Following the Government's winter plan to keep Covid at bay, many experts have called for Brits to work from home to turn a winter spike in cases. After 18 months of changing advice, many Brits have adopted WFH as the new norm, and are unlikely to return. This has left millions looking for larger living spaces, gardens, and ocean or country views, Cornerstone Tax's landmark research has found that 3.3 million people have moved home, choosing instead to settle away from cities or urban areas. This is reflected in the 10.8% house price growth for homes outside major cities in contrast to just 8.9% growth for city properties.

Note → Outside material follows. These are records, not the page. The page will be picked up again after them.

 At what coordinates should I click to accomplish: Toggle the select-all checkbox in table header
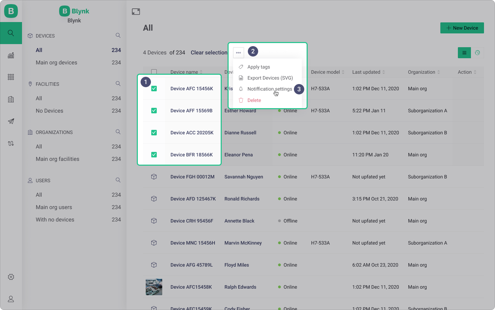(154, 72)
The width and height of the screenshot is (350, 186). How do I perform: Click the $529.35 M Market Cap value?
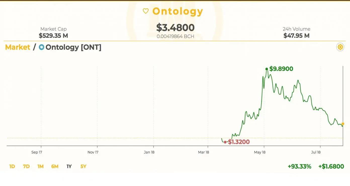coord(53,36)
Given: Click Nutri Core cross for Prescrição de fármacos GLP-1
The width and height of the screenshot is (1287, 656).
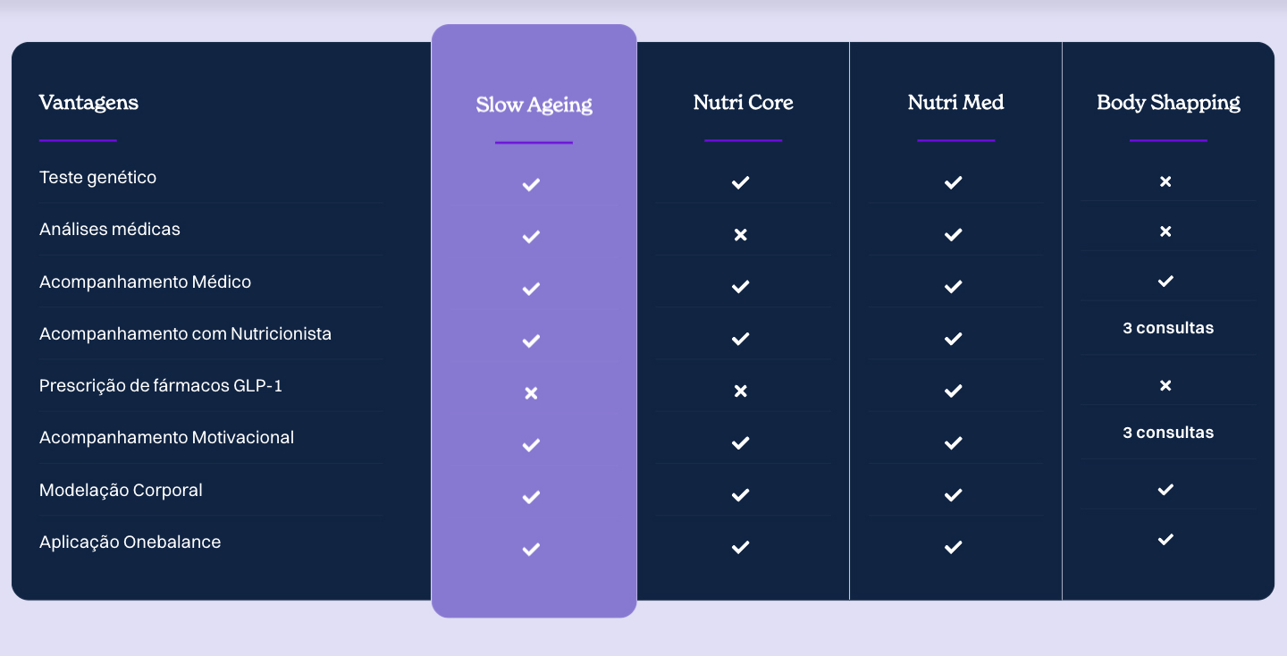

Data from Hamptons estate agents also shows Londoners alone buying 61,380 homes outside the capital between January and June 2021, the highest number since 2006, with research commissioned by property tax experts Cornerstone Tax illustrating the sentiments behind this:

  • In the past year, over 3.3 million Brits have moved away from a city or urban area

  • 44% of Brits feel that the impact of Coronavirus has made living in a city less appealing

  • 24%, or 4.3 million Brits, will no longer commute into a city for their job post-pandemic

It is clear to see that people are leaving the cities, particularly London, but what is drawing them away? Bang for your buck Property has historically been more expensive and more cramped in urban areas, particularly in London. There is now less of a need to pay for commuting convenience, and this means getting more living space for the cost of your city flat. Analysis from the Valuation Office Agency (VOA) has found that the median floor space for houses in England and Wales was 99 square meters, which is about nine typical parking spaces. Meanwhile, the median floor space for a flat is 43 sqm, which is less than the size of four car parking spaces. Zoopla estimates that the average price for property in London stood at £672,051 in June 2021. In terms of property types, flats in London sold for an average of £539,148 and terraced houses for £727,444. Inversely, Rightmove's data shows that property prices in Liverpool stand at just £190,323.